### EXERCISE DESCRIPTION
Give the lines below again exactly, starting with the line that holds "[Мой Мир] (1604, 903)" and going on through the line that holds "consultant@radioizba.ru (910, 1895)".

===== MATERIAL FOR THE TASK =====

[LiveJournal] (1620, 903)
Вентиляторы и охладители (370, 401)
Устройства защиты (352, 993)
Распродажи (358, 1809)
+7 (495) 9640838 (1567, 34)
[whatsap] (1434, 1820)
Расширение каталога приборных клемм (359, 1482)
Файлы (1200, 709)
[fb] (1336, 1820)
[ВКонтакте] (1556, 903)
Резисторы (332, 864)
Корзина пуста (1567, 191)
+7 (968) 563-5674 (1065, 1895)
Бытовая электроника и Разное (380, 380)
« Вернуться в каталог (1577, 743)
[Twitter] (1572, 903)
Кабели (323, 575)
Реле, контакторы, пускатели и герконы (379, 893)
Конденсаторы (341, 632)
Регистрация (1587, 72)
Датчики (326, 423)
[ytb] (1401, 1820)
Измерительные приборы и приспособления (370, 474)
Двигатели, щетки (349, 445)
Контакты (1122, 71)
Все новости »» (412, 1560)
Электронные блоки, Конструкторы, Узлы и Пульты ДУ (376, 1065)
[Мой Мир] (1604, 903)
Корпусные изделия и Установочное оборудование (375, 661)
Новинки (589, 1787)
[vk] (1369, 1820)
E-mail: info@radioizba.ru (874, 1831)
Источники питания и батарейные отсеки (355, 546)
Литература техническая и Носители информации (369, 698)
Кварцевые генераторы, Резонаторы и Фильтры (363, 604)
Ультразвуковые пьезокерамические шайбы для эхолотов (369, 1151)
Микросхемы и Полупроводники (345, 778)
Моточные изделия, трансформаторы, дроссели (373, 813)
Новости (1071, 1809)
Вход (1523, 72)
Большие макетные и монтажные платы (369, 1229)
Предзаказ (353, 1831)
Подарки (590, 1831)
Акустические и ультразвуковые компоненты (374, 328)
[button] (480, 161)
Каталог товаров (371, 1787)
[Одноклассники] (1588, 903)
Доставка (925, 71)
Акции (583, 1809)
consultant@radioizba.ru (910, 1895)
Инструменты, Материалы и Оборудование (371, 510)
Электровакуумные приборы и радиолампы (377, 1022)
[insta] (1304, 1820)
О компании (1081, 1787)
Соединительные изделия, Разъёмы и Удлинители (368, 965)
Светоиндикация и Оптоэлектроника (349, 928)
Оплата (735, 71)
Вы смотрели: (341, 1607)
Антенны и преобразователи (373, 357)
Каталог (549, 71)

=====

### ANSWER FOR THIS EXERCISE
[Мой Мир] (1604, 903)
Корпусные изделия и Установочное оборудование (375, 661)
Новинки (589, 1787)
[vk] (1369, 1820)
E-mail: info@radioizba.ru (874, 1831)
Источники питания и батарейные отсеки (355, 546)
Литература техническая и Носители информации (369, 698)
Кварцевые генераторы, Резонаторы и Фильтры (363, 604)
Ультразвуковые пьезокерамические шайбы для эхолотов (369, 1151)
Микросхемы и Полупроводники (345, 778)
Моточные изделия, трансформаторы, дроссели (373, 813)
Новости (1071, 1809)
Вход (1523, 72)
Большие макетные и монтажные платы (369, 1229)
Предзаказ (353, 1831)
Подарки (590, 1831)
Акустические и ультразвуковые компоненты (374, 328)
[button] (480, 161)
Каталог товаров (371, 1787)
[Одноклассники] (1588, 903)
Доставка (925, 71)
Акции (583, 1809)
consultant@radioizba.ru (910, 1895)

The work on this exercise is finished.